The Kwande Local Government Area Traditional Council and the families of the victims of September 30, 2025, killings at Jato-Aka, Kwande Local Government Area (LGA), Benue State, are demanding for payment of the sum of Fifty Million Naira (N50m), from the Nigerian Army (NA) for “unlawfully cutting” young lives “in their prime and for also wounding others.”
Media reports on September 30 said bullets from Nigerian soldiers had cut short the lives of some students of ATM Secondary School Jato -Aka, following altercations with mourners who were returning from a burial. Protests erupted, following the killings.
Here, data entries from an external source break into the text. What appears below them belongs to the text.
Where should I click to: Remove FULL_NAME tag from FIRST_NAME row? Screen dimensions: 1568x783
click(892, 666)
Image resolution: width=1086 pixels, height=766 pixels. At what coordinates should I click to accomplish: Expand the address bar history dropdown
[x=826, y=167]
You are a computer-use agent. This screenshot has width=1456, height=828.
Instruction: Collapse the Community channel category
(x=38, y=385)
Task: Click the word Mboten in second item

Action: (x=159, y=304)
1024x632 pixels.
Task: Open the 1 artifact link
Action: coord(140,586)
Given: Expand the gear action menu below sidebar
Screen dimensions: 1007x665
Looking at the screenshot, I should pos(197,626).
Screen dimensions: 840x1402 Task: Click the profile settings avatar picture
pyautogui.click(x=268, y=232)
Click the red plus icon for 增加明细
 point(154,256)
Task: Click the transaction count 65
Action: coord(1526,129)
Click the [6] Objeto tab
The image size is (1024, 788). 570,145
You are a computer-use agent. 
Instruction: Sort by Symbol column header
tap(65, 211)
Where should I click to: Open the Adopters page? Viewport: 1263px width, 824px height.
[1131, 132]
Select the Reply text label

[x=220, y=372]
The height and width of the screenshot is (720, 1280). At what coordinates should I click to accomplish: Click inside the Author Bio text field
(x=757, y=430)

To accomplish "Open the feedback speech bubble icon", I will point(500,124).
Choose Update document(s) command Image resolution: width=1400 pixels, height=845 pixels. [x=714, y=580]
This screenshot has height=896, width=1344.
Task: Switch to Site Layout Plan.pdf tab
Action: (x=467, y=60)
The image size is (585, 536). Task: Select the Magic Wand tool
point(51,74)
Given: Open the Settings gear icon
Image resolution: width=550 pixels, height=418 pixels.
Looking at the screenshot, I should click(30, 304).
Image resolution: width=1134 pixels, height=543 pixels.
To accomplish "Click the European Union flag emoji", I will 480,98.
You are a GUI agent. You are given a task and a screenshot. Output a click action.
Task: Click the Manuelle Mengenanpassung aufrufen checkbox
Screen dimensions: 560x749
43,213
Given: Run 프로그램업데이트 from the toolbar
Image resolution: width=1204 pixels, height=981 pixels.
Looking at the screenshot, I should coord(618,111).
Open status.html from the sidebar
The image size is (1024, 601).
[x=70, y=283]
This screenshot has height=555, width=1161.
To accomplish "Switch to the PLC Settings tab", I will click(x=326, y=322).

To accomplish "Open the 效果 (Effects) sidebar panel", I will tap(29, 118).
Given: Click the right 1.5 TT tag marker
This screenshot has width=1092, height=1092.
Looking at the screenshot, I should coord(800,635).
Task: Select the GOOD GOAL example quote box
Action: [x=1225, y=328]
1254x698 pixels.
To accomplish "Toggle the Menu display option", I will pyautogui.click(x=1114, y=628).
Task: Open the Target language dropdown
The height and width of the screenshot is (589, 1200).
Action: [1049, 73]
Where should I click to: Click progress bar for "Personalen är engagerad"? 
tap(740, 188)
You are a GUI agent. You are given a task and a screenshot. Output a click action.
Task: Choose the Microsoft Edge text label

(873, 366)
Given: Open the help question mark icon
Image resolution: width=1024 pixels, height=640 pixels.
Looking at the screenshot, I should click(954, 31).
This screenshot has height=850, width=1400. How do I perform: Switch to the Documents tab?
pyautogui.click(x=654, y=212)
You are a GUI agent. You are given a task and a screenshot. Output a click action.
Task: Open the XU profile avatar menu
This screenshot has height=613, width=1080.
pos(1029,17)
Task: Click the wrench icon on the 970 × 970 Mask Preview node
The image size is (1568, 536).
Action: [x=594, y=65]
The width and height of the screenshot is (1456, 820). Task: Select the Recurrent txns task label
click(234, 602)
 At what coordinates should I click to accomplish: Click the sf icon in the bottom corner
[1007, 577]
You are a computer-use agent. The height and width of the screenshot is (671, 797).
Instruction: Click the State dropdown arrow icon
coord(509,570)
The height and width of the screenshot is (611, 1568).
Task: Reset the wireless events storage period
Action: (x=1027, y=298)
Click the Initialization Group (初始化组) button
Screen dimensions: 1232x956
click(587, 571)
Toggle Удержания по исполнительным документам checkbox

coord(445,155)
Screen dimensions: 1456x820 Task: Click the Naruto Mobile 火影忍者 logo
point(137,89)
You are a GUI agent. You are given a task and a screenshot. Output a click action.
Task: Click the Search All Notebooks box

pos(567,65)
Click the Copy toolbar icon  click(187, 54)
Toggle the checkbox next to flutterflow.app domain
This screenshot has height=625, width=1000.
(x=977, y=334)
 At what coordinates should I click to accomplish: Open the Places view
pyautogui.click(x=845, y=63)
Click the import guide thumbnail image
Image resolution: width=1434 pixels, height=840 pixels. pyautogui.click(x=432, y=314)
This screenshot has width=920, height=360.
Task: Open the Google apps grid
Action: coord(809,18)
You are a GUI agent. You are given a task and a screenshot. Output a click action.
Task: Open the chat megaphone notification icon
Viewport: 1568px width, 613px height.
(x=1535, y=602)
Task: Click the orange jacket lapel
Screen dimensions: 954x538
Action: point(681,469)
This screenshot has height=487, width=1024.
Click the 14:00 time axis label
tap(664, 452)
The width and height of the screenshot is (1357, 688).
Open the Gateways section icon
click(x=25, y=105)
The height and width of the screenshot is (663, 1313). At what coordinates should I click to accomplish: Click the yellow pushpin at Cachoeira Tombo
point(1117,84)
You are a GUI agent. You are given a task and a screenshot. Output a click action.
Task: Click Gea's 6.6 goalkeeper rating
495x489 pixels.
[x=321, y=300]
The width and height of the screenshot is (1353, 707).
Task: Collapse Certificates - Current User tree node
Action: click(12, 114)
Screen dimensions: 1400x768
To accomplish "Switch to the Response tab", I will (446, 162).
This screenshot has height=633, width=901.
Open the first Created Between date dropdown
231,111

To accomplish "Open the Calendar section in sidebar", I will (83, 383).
A notice of demand, titled “The unlawful murder/wounding of students and other innocents in Jato-Aka: Demand for compensatory damages and a halt to unconstitutionality,” and addressed to the Chief of Army Staff, Nigerian Army headquarters, dated October 2, 2025, is endorsed by the Learned Senior Advocate of Nigeria (SAN), Prof. Sebastine Hon.
According to the notice, obtained by TNT, Kwande Area Traditional Council and the families have also raised “serious concerns about the neutrality of the men and officers of the Army deployed to the area, who allow Fulani bandits to go about with sophisticated weapons but arrest, detain and torture the locals for even daring to go about with a cutlass.”
“We hereby caution, very strongly, that any attempt to cover up this heinous crime, or any attempt to use official power to twist the story against the locals, shall be met with unimaginable legal but determined steps against the Nigerian Army high command. A petition to the world’s various criminal watchdogs is not ruled out,” the notice cautioned.
The International Criminal Court (ICC) in The Hague is the world’s number one watchdog.
This is not the first time a soldier’s bullet has killed a student in Jato-Aka. It happened in 2017, after a Vigilante Group, acting on a tip-off, apprehended a vehicle suspected of carrying arms. Soldiers, however, insisted the vehicle could not be searched, leading to protests.